|Year : 2022 | Volume
| Issue : 1 | Page : 23-29
Assessing the quality of long-term stored tissues in formalin and in paraffin-embedded blocks for histopathological analysis
Hariyabbe Rangaswamy Likhithaswamy1, GS Madhushankari2, Manickam Selvamani3, KP Mohan Kumar2, Ganganna Kokila1, Saibaba Mahalakshmi4
1 Department of Oral Pathology and Microbiology, Sri Siddhartha Dental College and Hospital, Sri Siddhartha Academy of Higher Education, Tumakuru, India
2 Department of Oral Pathology and Microbiology, College of Dental Sciences, Davangere, Karnataka, India
3 Department of Oral Pathology and Microbiology, Mahe Institute of Dental Sciences and Hospital, Pondicherry University, Puducherry, India
4 Department of Oral Medicine and Radiology, Sri Siddhartha Dental College and Hospital, Sri Siddhartha Academy of Higher Education, Tumakuru, India
|Date of Submission||18-Jun-2020|
|Date of Decision||25-Jul-2020|
|Date of Acceptance||06-Aug-2020|
|Date of Web Publication||04-Feb-2022|
Dr. Hariyabbe Rangaswamy Likhithaswamy
Department of Oral Pathology and Microbiology, Sri Siddhartha Academy of Higher Education, Sri Siddhartha Dental College and Hospital, Tumakuru - 572 107, Karnataka
Source of Support: None, Conflict of Interest: None
Introduction: Formalin is the most commonly used fixative which enables for long-term storage of specimens and preserves morphologic features allowing the microscopic evaluation for future research analysis.

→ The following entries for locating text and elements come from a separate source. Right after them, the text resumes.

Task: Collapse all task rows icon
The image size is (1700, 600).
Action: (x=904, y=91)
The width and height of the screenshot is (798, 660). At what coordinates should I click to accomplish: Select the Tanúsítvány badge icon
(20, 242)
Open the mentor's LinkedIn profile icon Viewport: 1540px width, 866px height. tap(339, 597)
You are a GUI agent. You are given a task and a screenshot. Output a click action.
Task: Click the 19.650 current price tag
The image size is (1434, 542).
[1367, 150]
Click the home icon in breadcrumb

Archival collections of the tissue serve as a reliable tool for diagnostic research purpose. They have an important role in on-going patient care, allows for evaluation of recurrent cases for diagnostic purpose and rare case specimens can also be used as an educational tool as well as for further biomedical research purposes. However, studies assessing quality and their usefulness for such purposes are scanty. Hence, the present study is aimed at evaluating and comparing the tissue changes after long-term storage in formalin as well as in paraffin-embedded blocks. Methodology: Three study groups include specimens stored in formalin for a minimum of 5 years (long-term fixed tissue) and their corresponding paraffin-embedded old tissue blocks along with freshly fixed tissues taken as controls which were subjected to routine histopathological procedures and were assessed for macroscopic and microscopic evaluation. Chi-square test and Z-proportion tests were considered for statistical analysis. Results: Prolonged storage of the tissues in formalin showed variation in color and consistency, difficulty in cutting during grossing with inadequate sectioning characters, loss of tissue integrity and architecture, and inadequate nuclear and cytoplasmic details. Conclusion: On histological analysis, prolonged formalin-stored specimens showed deleterious effects than archival blocks. Hence, it can be proposed that tissues are better preserved in paraffin blocks rather than in formalin for further biomedical research purposes.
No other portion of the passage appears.